Una riflessione sull’attualità mediata dall’espressione creativa, tra Barocco e Street Art contemporanea
Suppongo che siano due i lavori emblematici dell’anno che sta per finire. Il primo è una Madonna con bambino, della bottega di Peter Paul Rubens, esposta in questi giorni al m.a.x. museo di Chiasso. Il secondo un murales della street artist Laika apparso in primavera a Roma e in questi giorni nei pressi del Rettorato dell’Alma Mater Studiorum di Bologna dove studiava Patrick Zaki, incarcerato da otto mesi in Egitto. Nel murales si vede Giulio Regeni – atrocemente assassinato dopo il suo rapimento del 25 gennaio 2016 al Cairo e che vede indagati cinque agenti della National Security – che abbraccia Patrick dicendogli «Stavolta andrà tutto bene».

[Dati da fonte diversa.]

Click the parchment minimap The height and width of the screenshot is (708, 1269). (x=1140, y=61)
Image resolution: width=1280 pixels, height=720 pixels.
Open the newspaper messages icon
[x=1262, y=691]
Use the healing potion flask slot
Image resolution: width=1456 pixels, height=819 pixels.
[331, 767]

Anche nella Madonna con bambino le figure sono due; in questo caso un’attenta signora elegantemente vestita con tanto di pizzo e trecce ai capelli la quale con la mano destra sorregge un imbambolato piccolino tutto nudo che cerca di muovere i primi passi. Ai piedi un panno bianco simbolo del sepolcro e del suo futuro. Anche in questo caso la donna si prende cura dell’infante e sembra dirgli: «Coraggio puoi farcela, andrà tutto bene».
Protezione, affetto, sicurezza, empatia, amore; le due vicende portano in primo piano il terrore che incute il potere che, a distanza di duemila anni, semina morte e oppressione. Certo non si può rimanere indifferenti al pensiero che il procuratore di Siria Publio Quintilio Varo nel 4 avanti Cristo fece crocifiggere duemila giudei (la crocifissione veniva inflitta solo ai delinquenti non romani) e oggi al-Sisi, il mellifluo dittatore egiziano, ordina – impunemente e con il beneplacito dell’Occidente – migliaia di esecuzioni per i suoi oppositori.
Poco è cambiato in questi secoli in una sorta di eterno ritorno nicciano che fa rabbrividire.
Andrà tutto bene è il mantra che ci ripetiamo anche dall’inizio della pandemia per rassicurarci. Sappiamo che non è così; almeno non per tutti. Ora che il vaccino è arrivato, quasi sicuramente le popolazioni più povere non ne avranno accesso, acuendo così il divario fra i Paesi.
In mezzo a tutto questo alcuni sostengono che la bellezza ci salverà. Ma non c’è bellezza nell’orrore della povertà e della miseria, e l’arte non può essere il trastullo e l’alibi contro i sensi di colpa dei nuovi edonisti.